New Delhi: Amid Angola’s departure from OPEC, Asian oil buyers are eyeing a significant surge in production, with output rebounding from a four-month low in February, said S&P Global Commodity Insights. Major importers such as China, South Korea, Thailand, and India anticipate heightened flexibility in sourcing as Angola ramps up its oil supply.
Kang Wu, global head of oil demand research at S&P Global Commodity Insights, emphasized the impact on Asian markets: “As the largest recipient of Angolan crudes, Asia will generally benefit from Angola’s oil supply now as it will be free of restrictions since they are now outside of OPEC.”
Angola, previously producing a record 1.9 million b/d of crude, saw output decline due to various factors. However, recent indicators point to a positive trend, with output surpassing a million barrels per day in March 2023 after a temporary dip, S&P Global Commodity Insights reported.

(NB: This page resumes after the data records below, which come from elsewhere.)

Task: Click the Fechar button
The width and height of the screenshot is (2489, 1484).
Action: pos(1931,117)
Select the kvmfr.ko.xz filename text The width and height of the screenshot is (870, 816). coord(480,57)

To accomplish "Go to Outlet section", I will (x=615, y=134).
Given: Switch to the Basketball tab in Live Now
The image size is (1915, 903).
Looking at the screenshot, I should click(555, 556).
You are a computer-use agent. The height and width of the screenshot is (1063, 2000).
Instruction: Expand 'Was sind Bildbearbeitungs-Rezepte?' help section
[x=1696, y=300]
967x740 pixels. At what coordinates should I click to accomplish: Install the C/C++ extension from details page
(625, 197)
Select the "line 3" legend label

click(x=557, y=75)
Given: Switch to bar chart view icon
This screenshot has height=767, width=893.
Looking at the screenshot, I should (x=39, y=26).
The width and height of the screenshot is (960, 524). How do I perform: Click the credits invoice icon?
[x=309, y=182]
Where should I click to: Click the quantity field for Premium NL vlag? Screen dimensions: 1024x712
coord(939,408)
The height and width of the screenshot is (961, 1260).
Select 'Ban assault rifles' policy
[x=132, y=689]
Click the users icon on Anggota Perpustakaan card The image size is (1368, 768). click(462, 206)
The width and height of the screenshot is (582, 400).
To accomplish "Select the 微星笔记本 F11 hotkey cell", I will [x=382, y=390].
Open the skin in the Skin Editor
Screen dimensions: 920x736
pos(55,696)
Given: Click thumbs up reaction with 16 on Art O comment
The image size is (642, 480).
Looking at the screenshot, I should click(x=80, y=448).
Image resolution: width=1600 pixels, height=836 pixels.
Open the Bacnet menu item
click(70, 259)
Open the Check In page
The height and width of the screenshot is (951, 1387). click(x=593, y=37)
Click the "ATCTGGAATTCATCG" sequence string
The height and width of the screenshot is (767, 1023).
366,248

India’s import dynamics have shifted notably, with a decline in West African imports attributed to increased Russian oil purchases. The share of West African crude imports in India dropped to 4% in 2023 from 13% in 2019, reflecting broader changes in the region’s import patterns, according to Himi Srivastava, South Asia oil analyst at S&P Global Commodity Insights.
“There were two main reasons for crude imports dropping from Angola. First, there was an overall drop in West African imports due to a rise in the share of Russian barrels, and secondly declining production in Angola,” Srivastava explained.
Angola’s heavy crude remains in demand, particularly in China, which imported 1.1 million b/d of Angolan oil in March. With grades like Girassol, Cabinda, and Dalia finding buyers across Asia and Europe, Angola’s increased production is poised to reshape supply dynamics in the global oil market, as highlighted by S&P Global Commodity Insights.